Daí me aparecem aqueles que querem saber do segredo. Como é
que o senhor faz? Qual fórmula secreta? Qual método? Seriam as palavras, beleza
e sequencia? Talvez a maneira de se fazer? O que estaria faltando se fizemos
tudo certinho? Diga pra nós: qual é o pulo do gato? E queriam fazer o milagre
sem o profundo sentimento pela miséria humana, um não entender nem a razão da
estada no monte, muito menos as lágrimas e o amor do pai.
Na ausência de tudo, Jesus disse que faltava apenas a
oração, que estava naturalmente emendada com um estilo de vida, marcado pelo
compadecimento, misericórdia e cumplicidade no sofrimento humano. Que não era
um modo de falar, mas de se viver. Que não adiantava querer evocar os céus de
um momento para o outro como se fosse um passe de mágica. Até porque a oração nunca foi, ou nunca deveria ter sido,
produto de consumo, hoje tão explorada, comercializada e, principalmente, cara, caríssima, enriquecedora de sacerdotes e pastores na exploração de miseráveis e alienados.
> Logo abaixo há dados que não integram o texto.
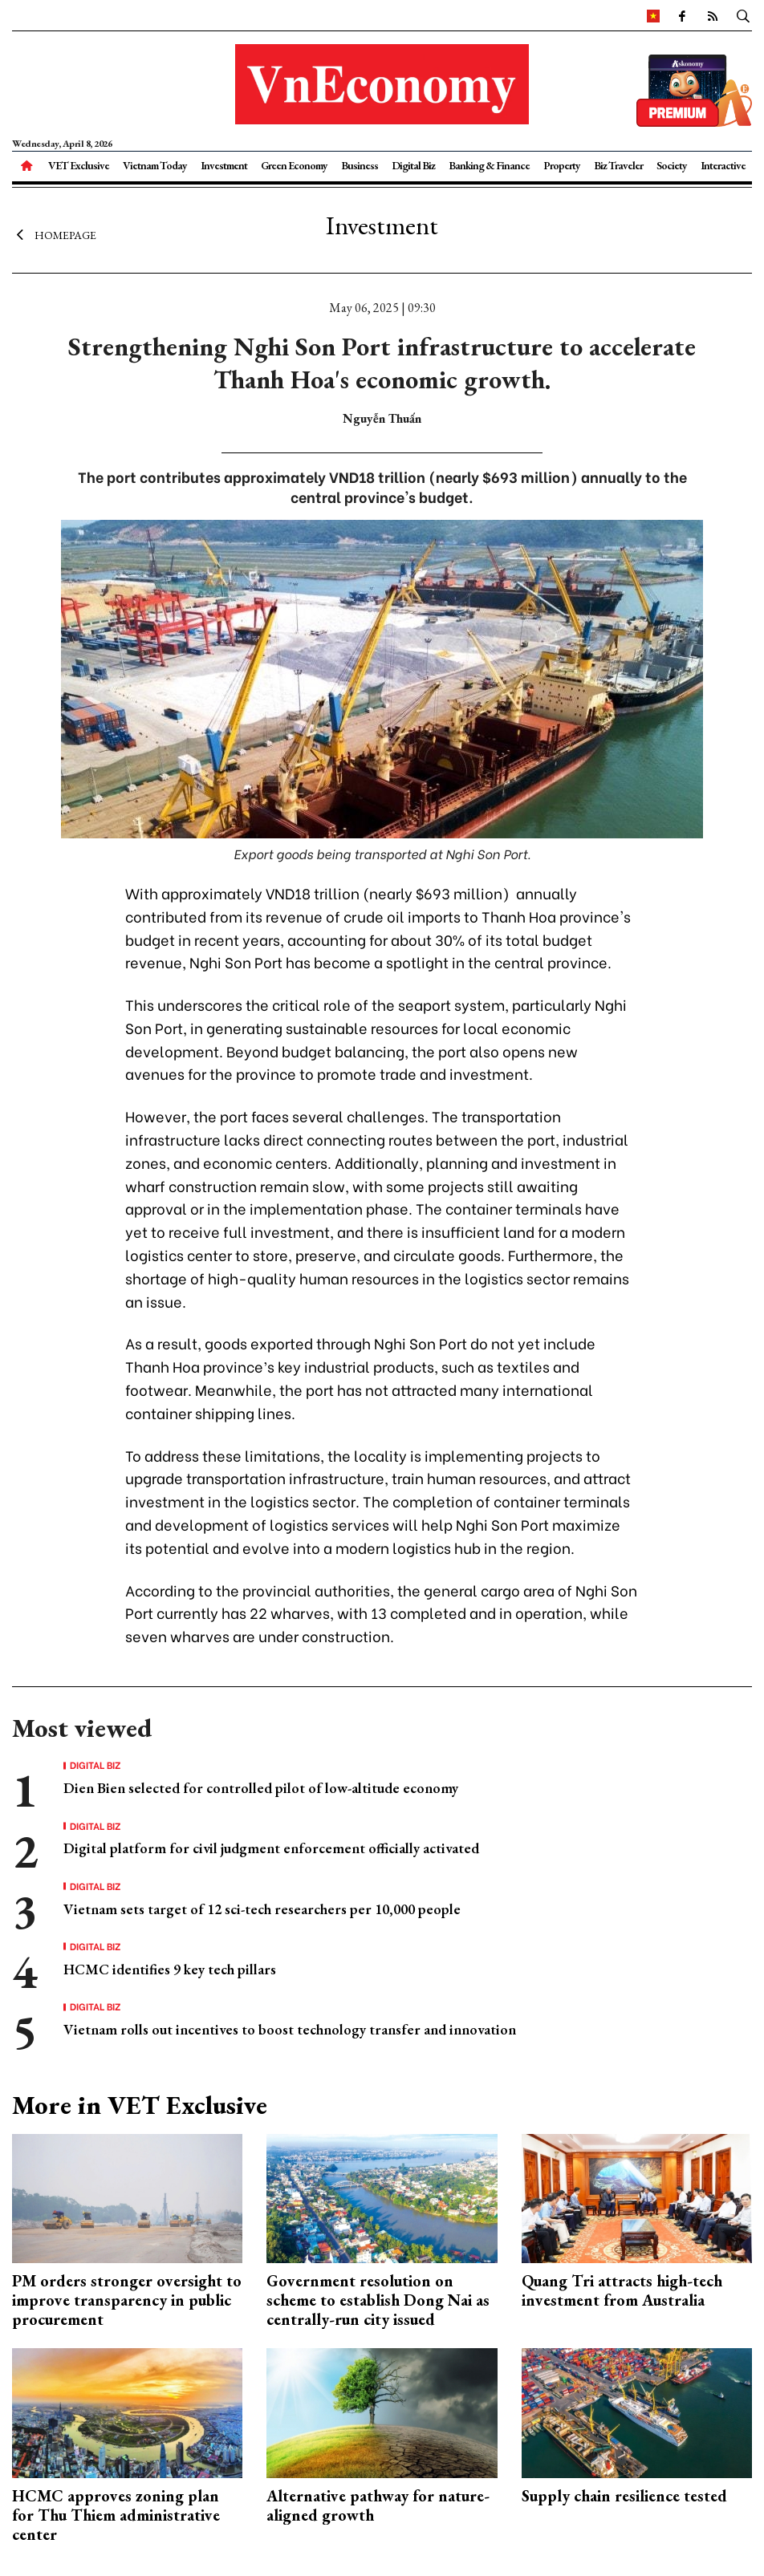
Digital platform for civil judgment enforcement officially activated (271, 1848)
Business (359, 165)
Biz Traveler (618, 165)
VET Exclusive (78, 165)
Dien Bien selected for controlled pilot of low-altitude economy (260, 1788)
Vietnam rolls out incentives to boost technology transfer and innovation (289, 2029)
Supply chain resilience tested (624, 2495)
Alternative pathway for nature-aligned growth (378, 2505)
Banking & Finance (489, 165)
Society (671, 165)
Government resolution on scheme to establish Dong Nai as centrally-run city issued (378, 2300)
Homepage (54, 235)
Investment (224, 165)
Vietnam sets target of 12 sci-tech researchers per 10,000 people (262, 1909)
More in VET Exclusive (139, 2105)
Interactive (723, 165)
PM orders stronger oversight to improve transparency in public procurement (127, 2300)
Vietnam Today (155, 165)
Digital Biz (413, 165)
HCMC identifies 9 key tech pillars (169, 1969)
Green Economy (294, 165)
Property (561, 165)
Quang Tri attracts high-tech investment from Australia (622, 2290)
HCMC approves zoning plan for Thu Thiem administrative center (116, 2515)
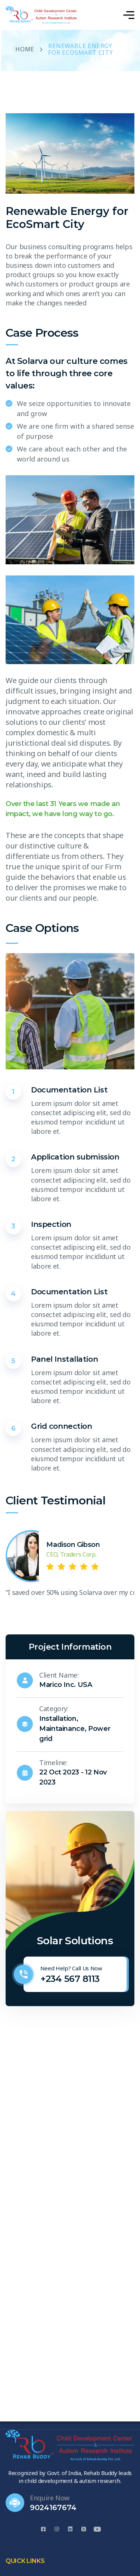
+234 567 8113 (70, 1978)
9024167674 (53, 2507)
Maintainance (62, 1729)
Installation (58, 1718)
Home (24, 49)
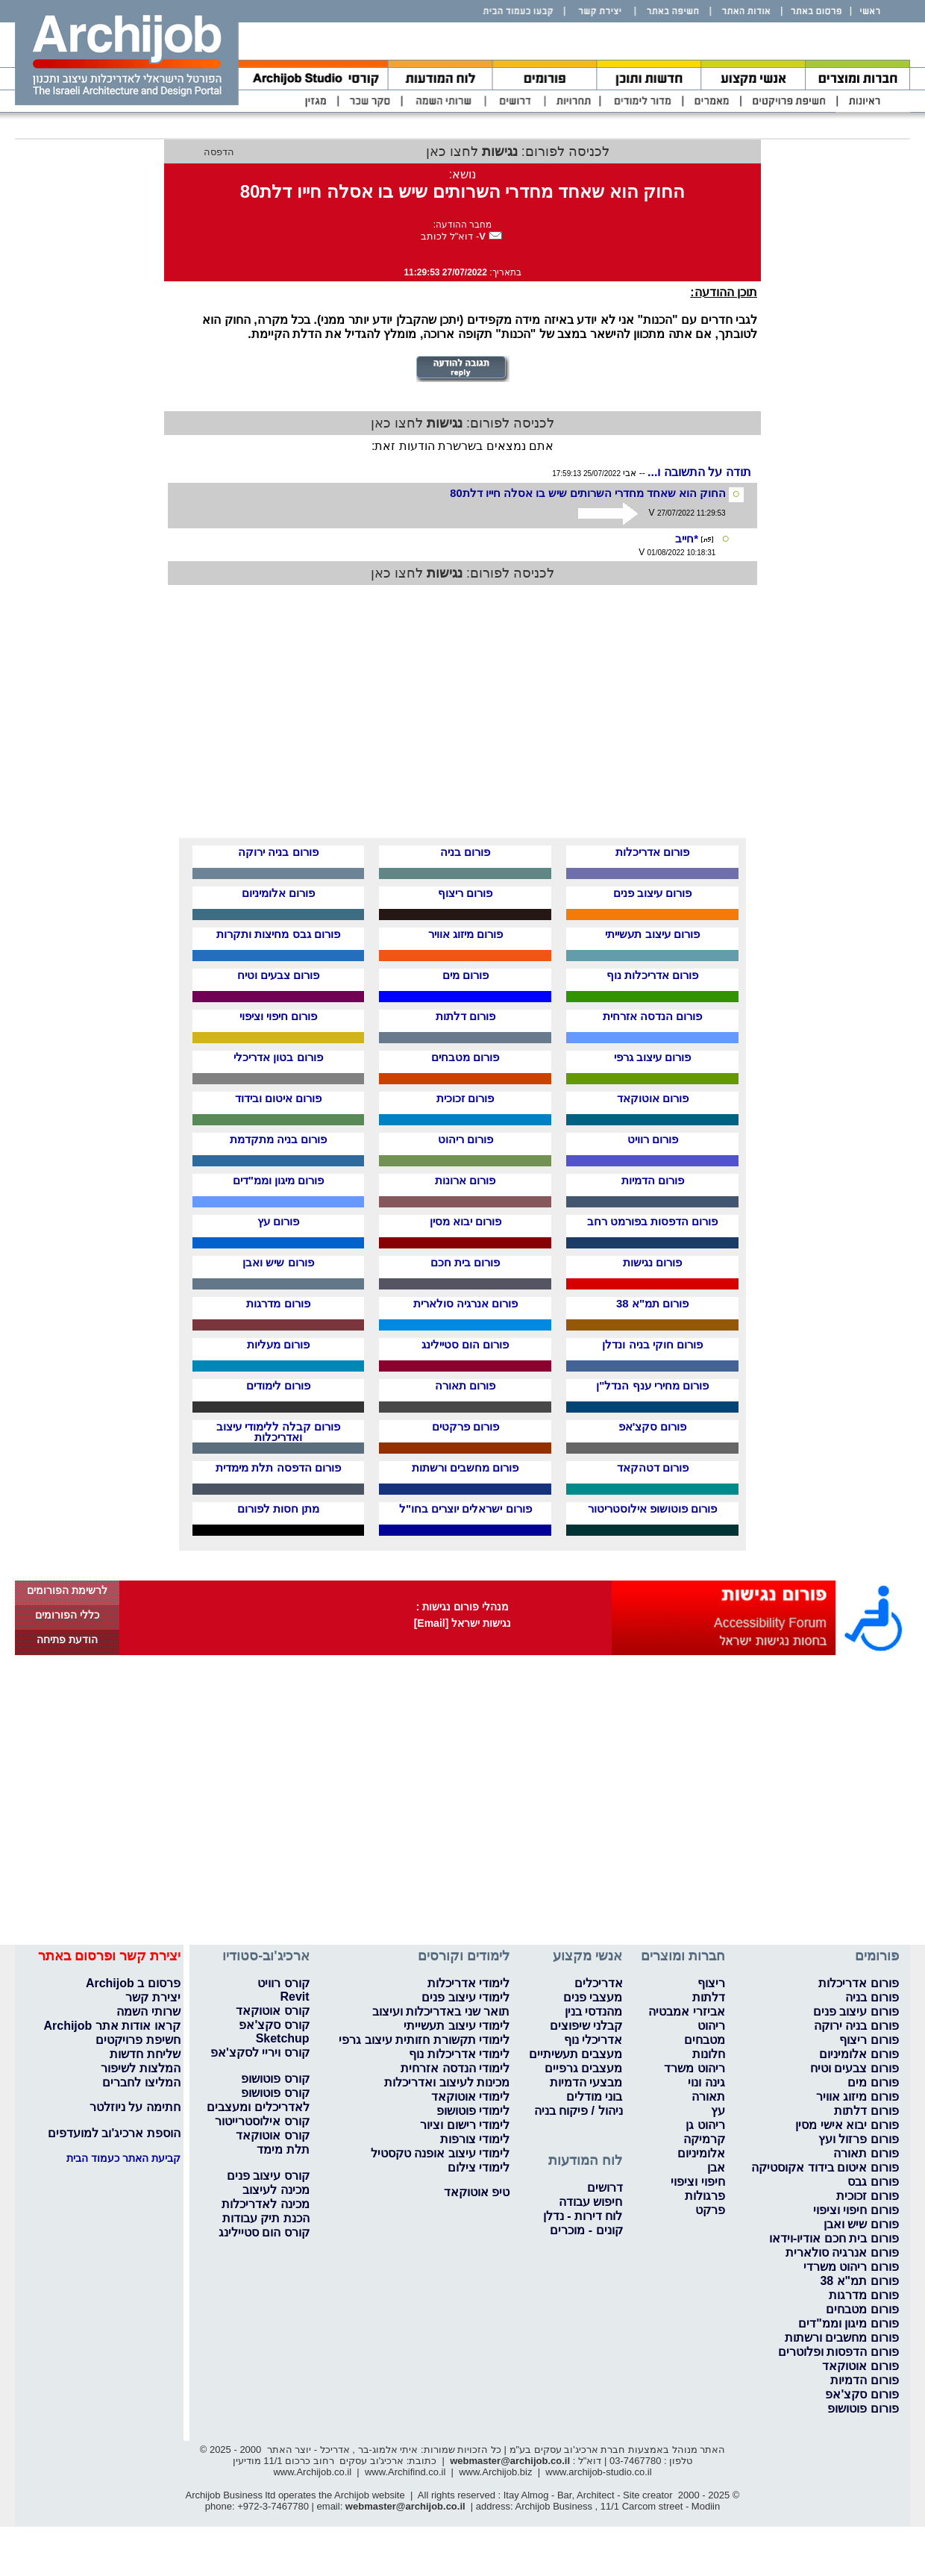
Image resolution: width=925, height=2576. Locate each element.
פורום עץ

Simples: uma vida coalhada de tudo. E a oração de Jesus saiu como uma
conversa em forma de poesia que restaurou a vida e a dignidade humana de um
abandonado. Não foi apenas banir o mal, limpar e restaurar, mas uma declaração
que vida se conquista com vida, e a oração é o caminho entre uma vida e outra,
de quem a dá para quem a recebe.
Natanael Gabriel da Silva
Como faz bem viver livre do fundamentalismo e vivenciar o evangelho na sua simplicidade e profundidade. Um abraço!